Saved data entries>
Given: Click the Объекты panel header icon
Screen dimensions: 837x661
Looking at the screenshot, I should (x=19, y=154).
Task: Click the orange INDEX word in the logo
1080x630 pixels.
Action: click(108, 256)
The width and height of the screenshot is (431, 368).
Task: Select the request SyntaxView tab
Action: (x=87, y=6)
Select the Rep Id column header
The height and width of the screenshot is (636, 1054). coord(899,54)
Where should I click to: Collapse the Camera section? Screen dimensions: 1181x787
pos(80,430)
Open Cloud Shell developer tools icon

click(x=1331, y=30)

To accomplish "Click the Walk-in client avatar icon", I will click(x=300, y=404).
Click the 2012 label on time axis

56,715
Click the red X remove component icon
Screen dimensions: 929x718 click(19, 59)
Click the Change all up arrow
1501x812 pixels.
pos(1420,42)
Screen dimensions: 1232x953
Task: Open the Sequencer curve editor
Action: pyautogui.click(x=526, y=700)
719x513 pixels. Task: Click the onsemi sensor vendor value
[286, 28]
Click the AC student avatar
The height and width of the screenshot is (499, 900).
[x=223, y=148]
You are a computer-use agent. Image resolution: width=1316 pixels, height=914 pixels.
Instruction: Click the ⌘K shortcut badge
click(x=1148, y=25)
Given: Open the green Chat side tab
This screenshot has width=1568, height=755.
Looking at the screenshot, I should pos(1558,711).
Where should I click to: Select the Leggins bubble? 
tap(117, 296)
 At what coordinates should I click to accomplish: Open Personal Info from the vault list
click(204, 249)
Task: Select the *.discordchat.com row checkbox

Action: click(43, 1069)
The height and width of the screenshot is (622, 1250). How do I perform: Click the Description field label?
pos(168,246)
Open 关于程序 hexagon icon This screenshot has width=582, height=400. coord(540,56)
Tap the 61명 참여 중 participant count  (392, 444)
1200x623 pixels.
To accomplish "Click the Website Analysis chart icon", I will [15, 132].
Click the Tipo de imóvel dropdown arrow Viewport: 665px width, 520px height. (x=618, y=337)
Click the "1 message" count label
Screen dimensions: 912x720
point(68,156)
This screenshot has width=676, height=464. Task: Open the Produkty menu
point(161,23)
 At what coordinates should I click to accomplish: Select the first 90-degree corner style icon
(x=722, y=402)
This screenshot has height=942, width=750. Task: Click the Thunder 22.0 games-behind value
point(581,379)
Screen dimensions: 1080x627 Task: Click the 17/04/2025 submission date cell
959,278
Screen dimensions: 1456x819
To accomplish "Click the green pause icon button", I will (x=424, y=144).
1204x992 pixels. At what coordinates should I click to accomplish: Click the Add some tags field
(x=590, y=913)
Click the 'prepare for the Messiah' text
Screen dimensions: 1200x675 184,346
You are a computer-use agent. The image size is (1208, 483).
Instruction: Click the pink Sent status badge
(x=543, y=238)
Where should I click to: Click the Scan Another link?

AIM OF THE TASK>
Using the records above, report each line with the string "count".

RESPONSE BOX>
Tap the 61명 참여 중 participant count  (392, 444)
Click the "1 message" count label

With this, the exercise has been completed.